Brazilian soldiers and Civil Policemen carry drugs seized in the woods of Chatuba slum during an operation against drug dealers in Rio de Janeiro, Brazil, Aug. 22, 2018.
Brazilian soldiers and Civil Policemen carry drugs seized in the woods of Chatuba slum during an operation against drug dealers in Rio de Janeiro, Brazil, Aug. 22, 2018.

A third Brazilian soldier has died of wounds he sustained in a shootout with suspected drug traffickers in Rio de Janeiro's slums, the army said.

At least five civilians and two other soldiers have died since the army launched coordinated raids in violent neighborhoods in the north of the city Monday.

A little over six months ago, President Michel Temer announced emergency measures authorizing the army to take command of police forces in Rio de Janeiro state, where warring drug gangs and militias have triggered a sharp rise in violence.

A Brazilian soldier patrols at Chatuba slum during
A Brazilian soldier patrols at Chatuba slum during an operation against drug dealers in Rio de Janeiro, Brazil, Aug. 22, 2018.

The joint army and police operations involved more than 4,000 soldiers and police, as well as armored vehicles and aircraft.

Since the operation began, the rate of murders and police shootings has risen, sparking criticism of the use of military strategy as well as a lack of transparency and unclear goals.

Human rights groups have criticized the operation, saying it's disproportionately impacting people, particularly blacks, in poor neighborhoods.

Also Wednesday, residents of one of the slums protested rough-handed tactics by the military as members of the Rio’s Public Defender’s office talked to the residents about human rights violations by soldiers.

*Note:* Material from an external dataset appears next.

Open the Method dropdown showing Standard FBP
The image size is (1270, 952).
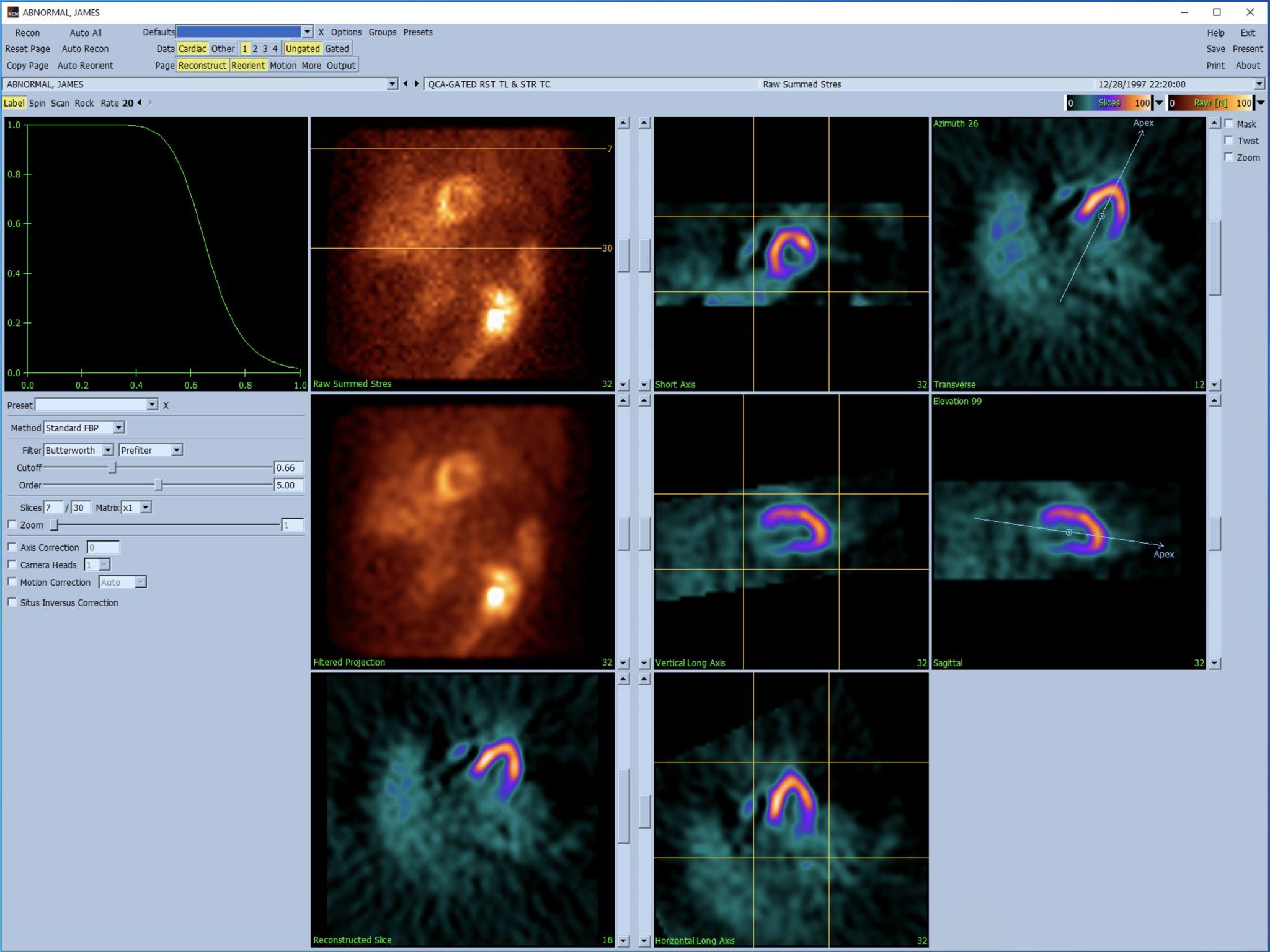[118, 427]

"In addition to the rights frequently violated, like entering homes [without a warrant], mistreatment and torture, there is an even more grave situation,'' said Pedro Strozenberg from Rio's Public Defender's Office. "It's [allegations of] homicides, deaths and bodies hidden in the forest.''

An email sent to the military command by the Associated Press asking for comment was not immediately answered.